■ Your instructions ■
Write out all the lines below again, requests included, adding 81 to every coordinate in the answers and leaving out the pictures.

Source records
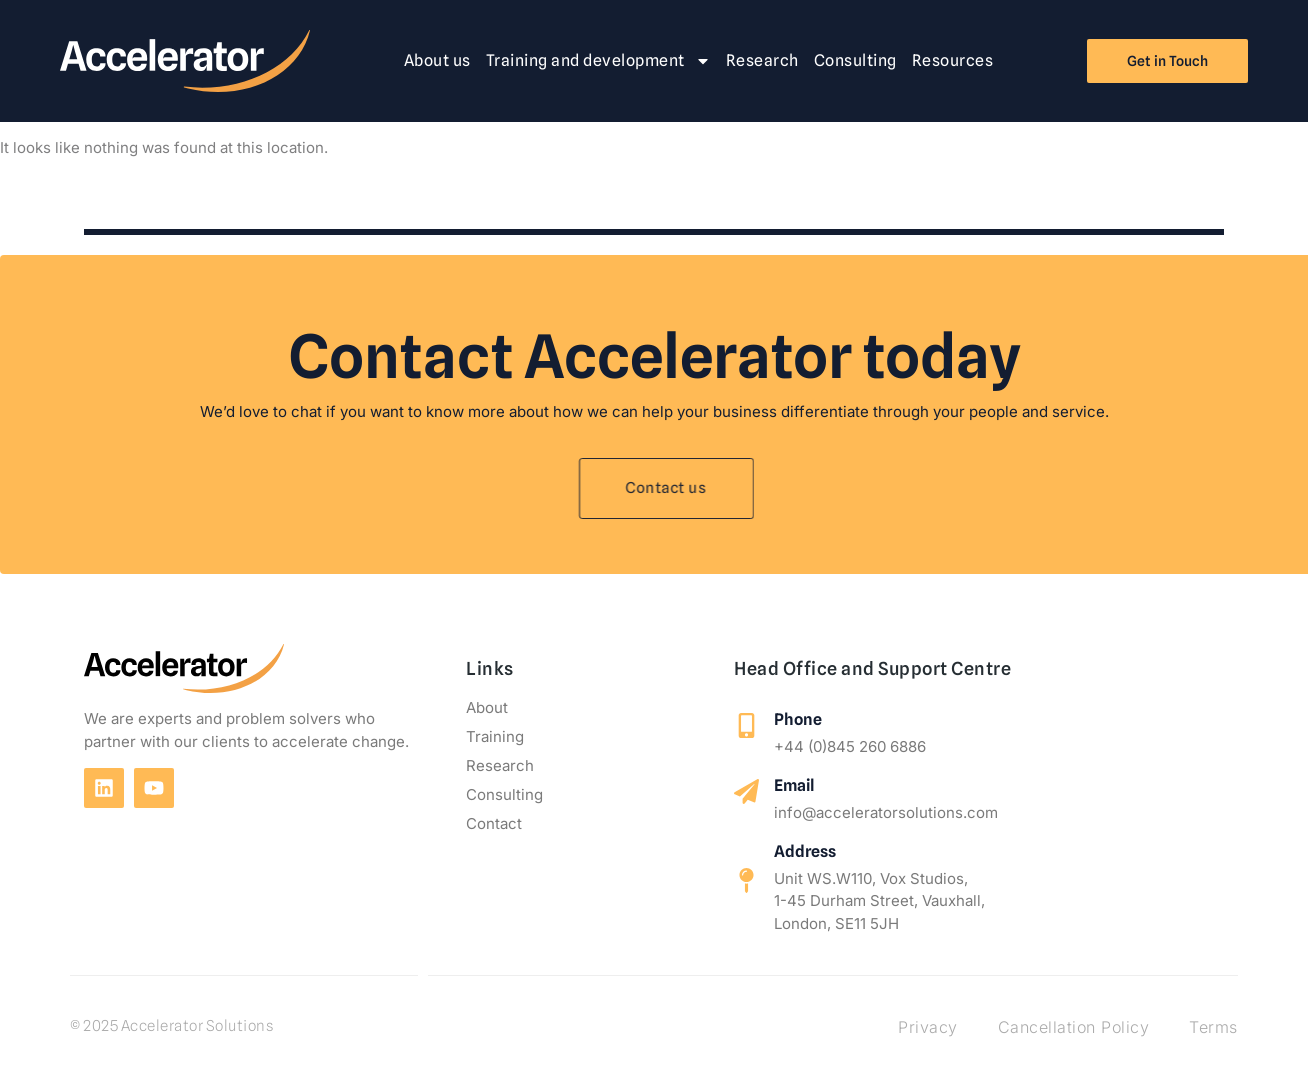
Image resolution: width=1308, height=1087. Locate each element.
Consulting (855, 60)
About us (437, 60)
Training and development (598, 61)
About (487, 707)
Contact (494, 823)
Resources (953, 60)
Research (762, 60)
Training (495, 736)
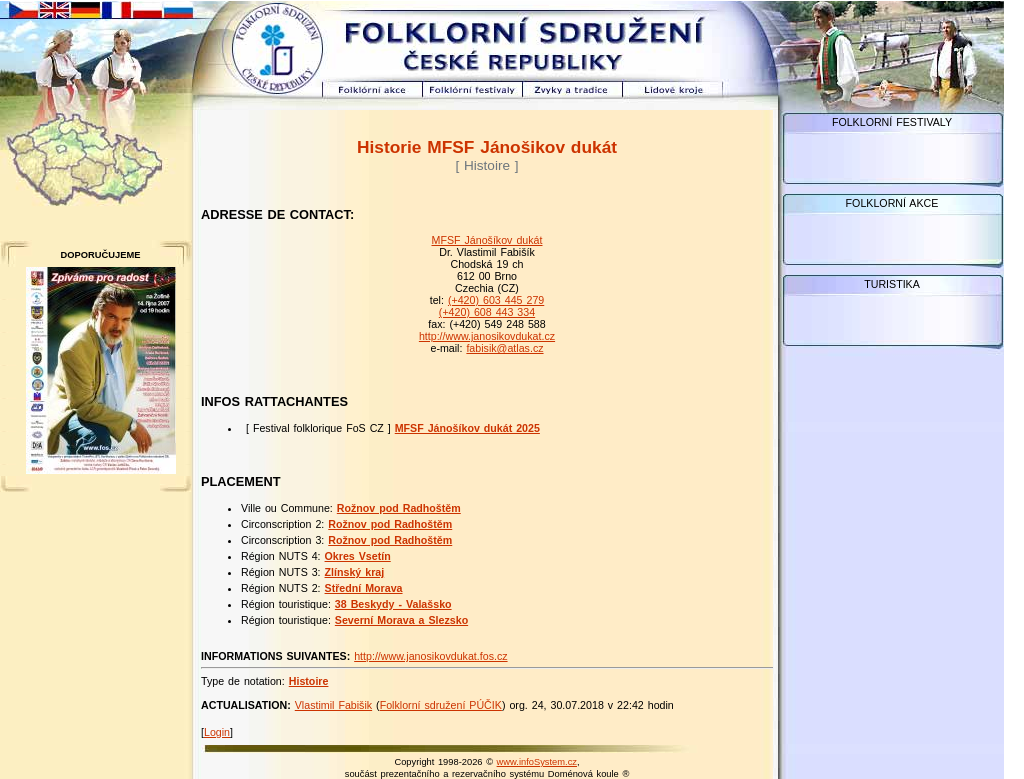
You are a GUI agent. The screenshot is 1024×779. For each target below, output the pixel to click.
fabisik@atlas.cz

■ Task result ■
Image resolution: width=1308, height=1087. Locate each element.
Consulting (936, 141)
About us (518, 141)
Training and development (679, 142)
About (568, 788)
Contact (575, 904)
Resources (1034, 141)
Research (843, 141)
Training (576, 817)
You are a GUI agent. The screenshot is 1024×779. For each target below, output the pixel to click.
fabisik@atlas.cz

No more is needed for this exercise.